I’ll start with Labor Commission Brad Avakian’s
order, which, tellingly, appears nowhere in the
Daily Signal’s
article. Avakian found Sweet Cakes by Melissa guilty of discriminating against a lesbian couple, in violation of Oregon law. (The bakers had flatly refused to bake a cake for the couple’s commitment ceremony, citing their religious opposition to homosexuality.) Avakian ordered Sweet Cakes to pay $135,000 in damages. He also noted that the bakers had granted an interview with
hate-group leader Tony Perkins, which aired on the Christian Broadcasting Network. During the interview, Melissa Klein (of Sweet Cakes) stated: “We don’t do same-sex marriage, same-sex wedding cakes.” The broadcast also displayed a note taped to Sweet Cakes’ door, which directed readers to the store’s Facebook page and stated, in part: “This fight is not over. We will continue to stand strong.”
These statements, Avakian held, clearly telegraph Klein’s intention to continue to refuse service to gay couples. That presents a new legal wrinkle, since under Oregon law, businesses may not “publish, circulate, issue or display” any “communication, notice, advertisement or sign of any kind” that suggests they will turn someone away because of their identity. It’s this law that prevents a hotel from declaring on its website “no interracial couples.” An individual hotelier, of course, retains his private First Amendment right to preach about God’s intent to separate the races—as the trial judge in
Loving v. Virginiadid. But when he’s speaking publicly in his official capacity as a hotelier, he may not declare that his business will refuse service to the public based on their identity.

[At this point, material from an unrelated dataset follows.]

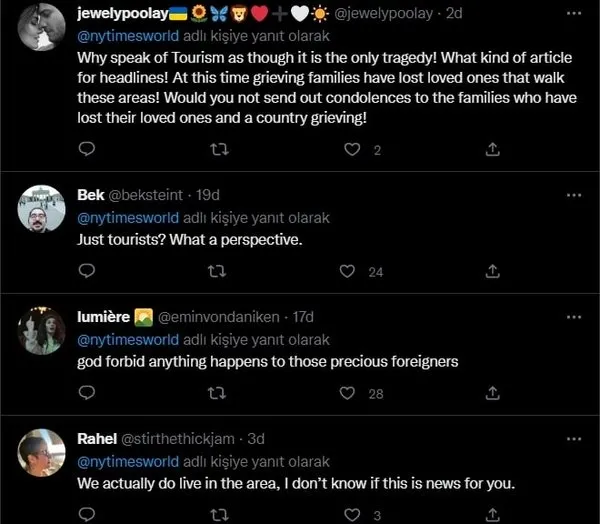The image size is (600, 524).
Task: Share Bek's tweet
Action: [492, 271]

Noting that the Kleins had run afoul of Oregon law by asserting their intention to keep discriminating against gay couples, Avakian proposed a simple solution:
Stop doing that. Rather than fine the Kleins further, Avakian wrote that the couple must “cease and desist” stating that Sweet Cakes would continue to turn away gay couples. As individuals, the Kleins may declare that Oregon’s anti-discrimination law should not protect gay couples. But when speaking publicly about the future of their own business, they must not opine that they will maintain a policy of anti-gay discrimination.